Mulher de 50 anos, com hipertensão arterial leve e história pregressa de histerectomia total abdominal por miomatose uterina, apresenta quadro de fogachos intensos, insônia e alteração do humor. O perfil lipídico evidenciou colesterol total=170 mg/dL, LDL =110 mg/dL, HDL=50 mg/dL e triglicerídeos = 400 mg/dL. Densitometria óssea com T-Score de 0 a -1,0 DP. IMC 21 kg/m2. Deseja iniciar terapia hormonal. Para esse caso, assinale a afirmativa que indica a melhor opção terapêutica
- A)Estrogênios conjugados por via oral.
Errada, porque o estrogênio oral pode elevar triglicerídeos e não é a melhor escolha em uma paciente com TG de 400 mg/dL.
- B)Tibolona isolada.
Errada, porque a tibolona também não é a opção preferida quando há hipertrigliceridemia relevante e a questão pede a melhor terapia hormonal.
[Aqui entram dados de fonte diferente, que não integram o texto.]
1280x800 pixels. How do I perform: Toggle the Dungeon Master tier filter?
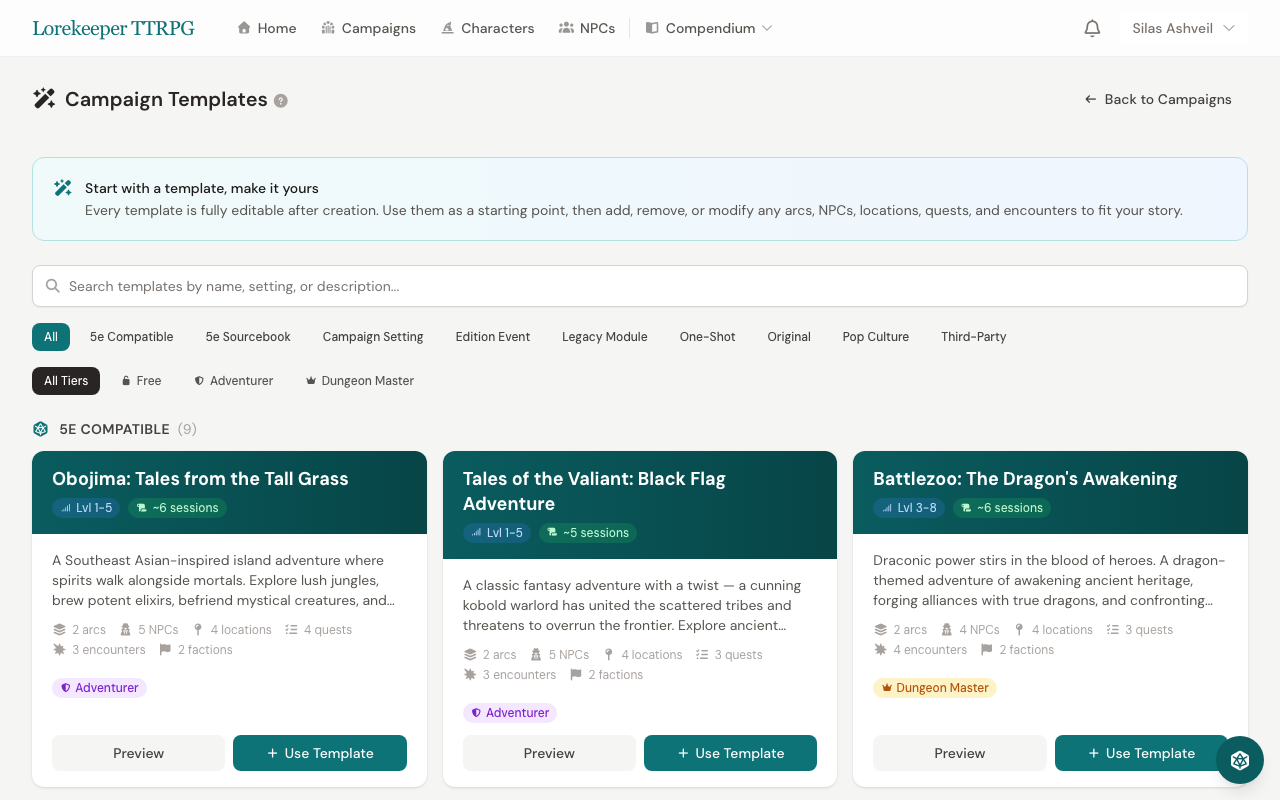click(360, 381)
- C)Estriol por via vaginal.
Errada, porque o estriol vaginal é usado sobretudo para sintomas geniturinários locais, não para fogachos intensos e insônia.
- D)Estradiol por via transdérmica.
Certa, porque a via transdérmica evita o primeiro passo hepático, é mais adequada em hipertrigliceridemia e trata os sintomas vasomotores.
- E)Estrogênio associado a progestágeno por via oral.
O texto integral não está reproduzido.